■ **Selected text**:
--

Kay Hagan, North Carolina’s Democrat Senator, came out today at a press conference pushing her case for why multi-national companies should get a pass on paying a large share of taxes on their overseas earning.
The “Foreign Earnings Reinvestment Act” being co-sponsored by Hagan would slash the corporate tax rate for U.S.-based companies on overseas earnings from 35 percent to 8.75 percent. Then, if companies promised to create jobs, they could get a further break and only pay 5.25 percent in taxes on the money they make in other countries.
Hagan says the bill (which she introduced with former GOP presidential candidate John McCain) will put $1 trillion that’s being trapped abroad into the U.S. economy, which she thinks companies will then use to go out and hire workers. Up to $200 billion of that money comes from N.C. companies, Hagan says.
Critics from both sides of the political spectrum disagree with that, citing a similar 2004 proposal allowed multi-national corporations to mainly buy stock instead of hiring workers or buying new equipment.
Appearing at Hagan’s press conference this morning in favor of the bill were two companies with big Triangle presences, the pharmaceutical clinical research company Quintiles and software company Red Hat.

--

■ **Brief 1**: List every percentage figure that appears in the article about Kay Hagan's tax bill.
■ **Brief 2**: Write out the passage of the article about Kay Hagan's tax bill from the words "Hagan says the" up to and including the words "companies, Hagan says.".

■ **Records shown**:
--

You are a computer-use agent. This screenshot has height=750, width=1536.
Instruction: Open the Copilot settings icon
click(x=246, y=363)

--

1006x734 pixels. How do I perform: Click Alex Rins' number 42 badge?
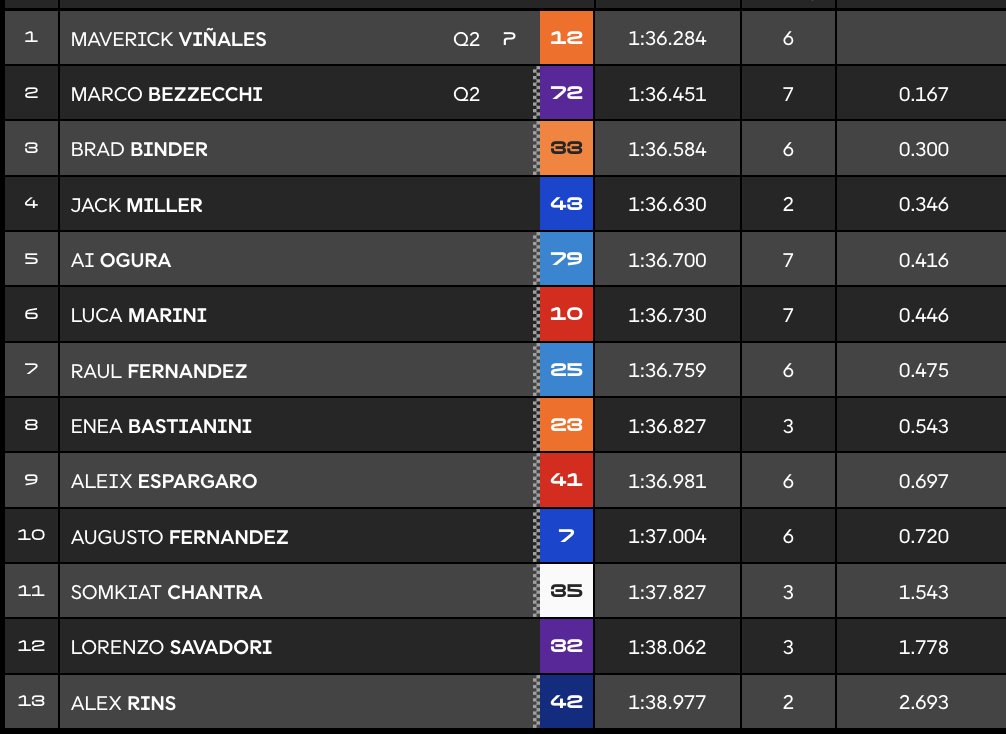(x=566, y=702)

--

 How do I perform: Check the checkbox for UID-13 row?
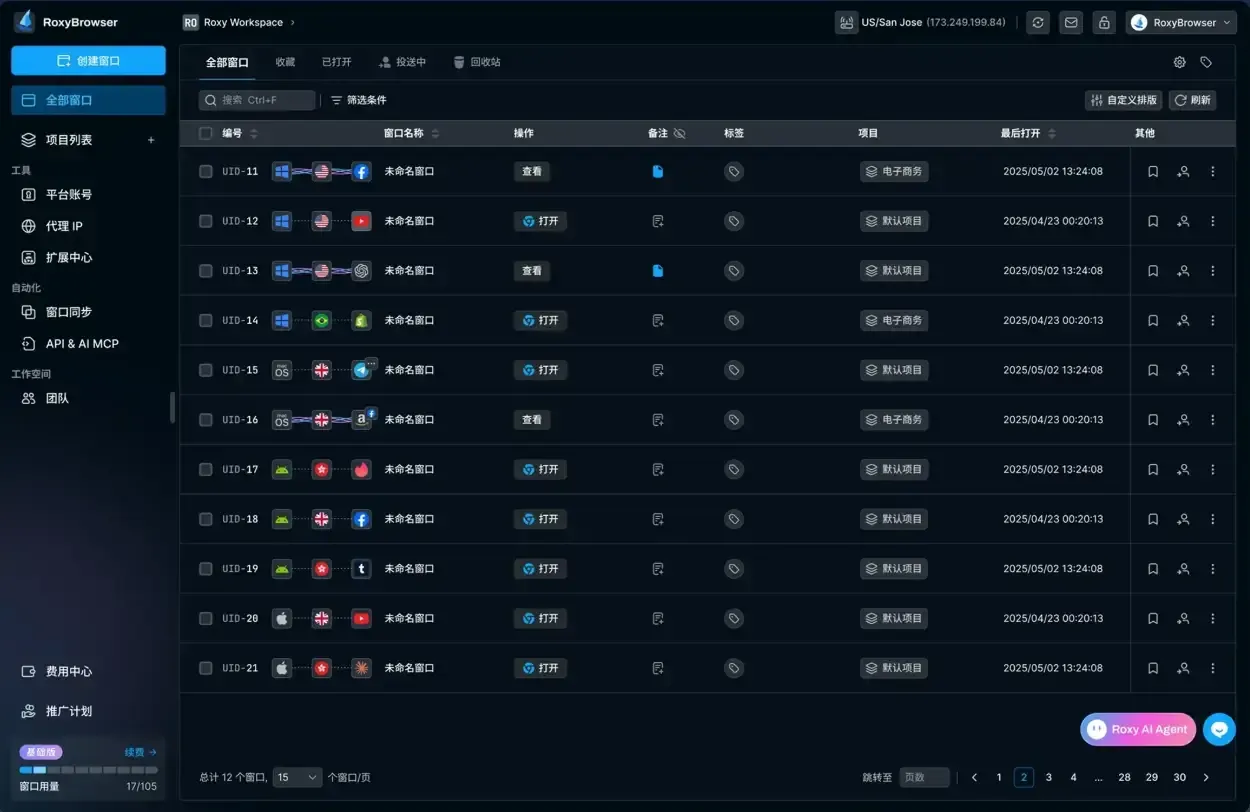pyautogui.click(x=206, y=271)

--

■ **Task result 1**:
35 percent
8.75 percent
5.25 percent

■ **Task result 2**:
Hagan says the bill (which she introduced with former GOP presidential candidate John McCain) will put $1 trillion that’s being trapped abroad into the U.S. economy, which she thinks companies will then use to go out and hire workers. Up to $200 billion of that money comes from N.C. companies, Hagan says.